Und die tiefe Wunde der Three Lions klafft erneut schmerzhaft auf. Das nationale Trauma, einfach keinen Männer-Titel mehr gewinnen zu können, erhält ein neues, tragisches Kapitel. Nach der bitteren Pleite im Elfmeterschießen gegen Italien bei der EM 2021, ist es diesmal ein Tor in der 86. Minute, das alle Luft aus den englischen Segeln saugt. Das die Hoffnung und Freude der Fans in Tränen verwandelt.

Auf eine Mega-Chance durch Yamal nach einer Armada-Traumkombination - Jordan Pickford ist mit einer guten Parade zur Stelle - antworten die Fans in den roten Hemden mit "Si, se puede"-Rufen.

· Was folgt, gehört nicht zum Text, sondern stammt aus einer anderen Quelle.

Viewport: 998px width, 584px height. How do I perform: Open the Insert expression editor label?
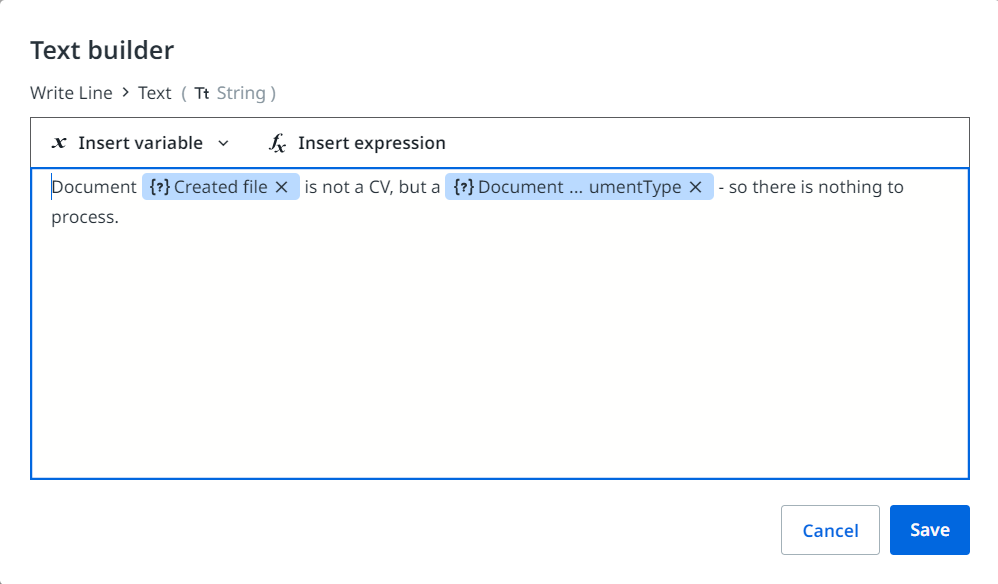(x=371, y=143)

Wir schaffen das. Und sie schaffen es tatsächlich: Marc Cucurella zeigt es den wegen seines Handspiels im Viertelfinale immer noch stupide pfeifenden deutschen Fans, spielt eine präzise Hereingabe auf den kurz zuvor aufs Feld gekommenen Mikel Oyarzabal, der das Leder kurz vor Pickford zum großen Triumph ins Netz spitzelt.

Tiefe Wunde aufgerissen

Zwar kommen die Three Lions noch einmal zu einer irren dreifachen Kopfballchance, aber mehr als laute englische Flüche sind nach der vergebenen Möglichkeit bis zum Abpfiff nicht mehr zu hören. Diesmal hat die spanische Armada gesiegt und die junge Mannschaft dürfte auf den Weltmeeren des Fußballs in den kommenden Jahren für mächtig Furore sorgen. Während ein paar hundert Kilometer entfernt am Nachmittag ein anderer, nur vier Jahre älterer Spanier, Carlos Alcaraz, vor Prinzessin Kate eine nicht ganz so geübte Verbeugung nach seinem gewonnenen Wimbledon-Finale hinlegte, klatscht Wunderkind Yamal in Berlin kumpelhaft beim spanischen König Felipe ab, als wäre das alltäglich für einen 17-Jährigen.

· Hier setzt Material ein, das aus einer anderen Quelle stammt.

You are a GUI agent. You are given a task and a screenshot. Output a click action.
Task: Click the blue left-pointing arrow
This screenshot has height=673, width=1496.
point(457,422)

21.169 Tage des quälenden Wartens seit 1966 - und der Fluch hält an. Er trifft genau ins Mark. Verletzt die zutiefst emotionalen Fans von der Insel abermals. Schmerzverzerrte englische Gesichter regieren auf dem Rasen und außerhalb des Stadions. Ein Fan hält sich minutenlang die Arme über den Kopf, ist völlig schockiert. Andere lassen ihrem Frust freien Lauf und fluchen: "Bei jedem verdammten Turnier gewinnen wir einen Scheißdreck!"

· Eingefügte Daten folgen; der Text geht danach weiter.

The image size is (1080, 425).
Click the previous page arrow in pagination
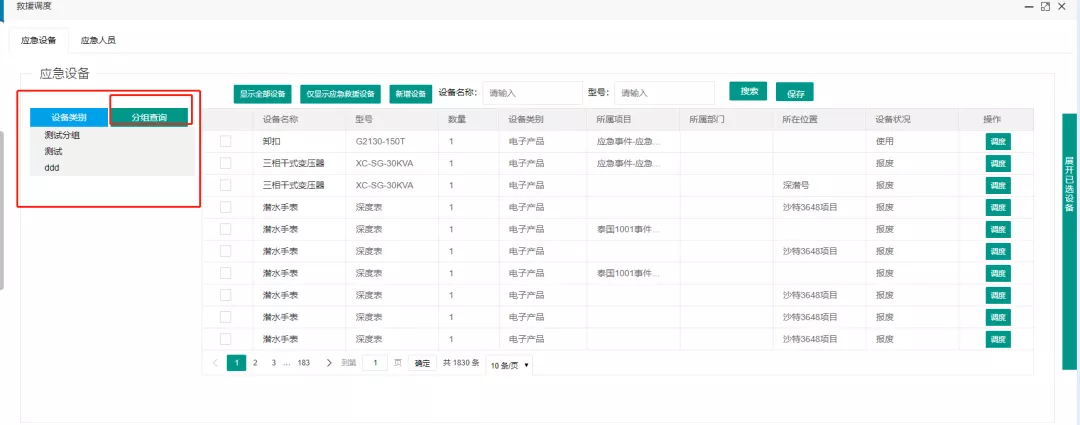point(215,363)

In der U-Bahn ist ein kleiner Junge den Tränen nah. Er muss er noch verstehen, dass das neue Weltreich auf dem Grün in den kommenden Jahren wohl die rote Fahne hissen wird. Er muss den Fluch und die immer neuen Tragödien seines Teams erst noch kennenlernen. Den Schmerz, der den englischen Fußball stets begleitet. Die tiefe Wunde, die wieder einmal aufgerissen wurde.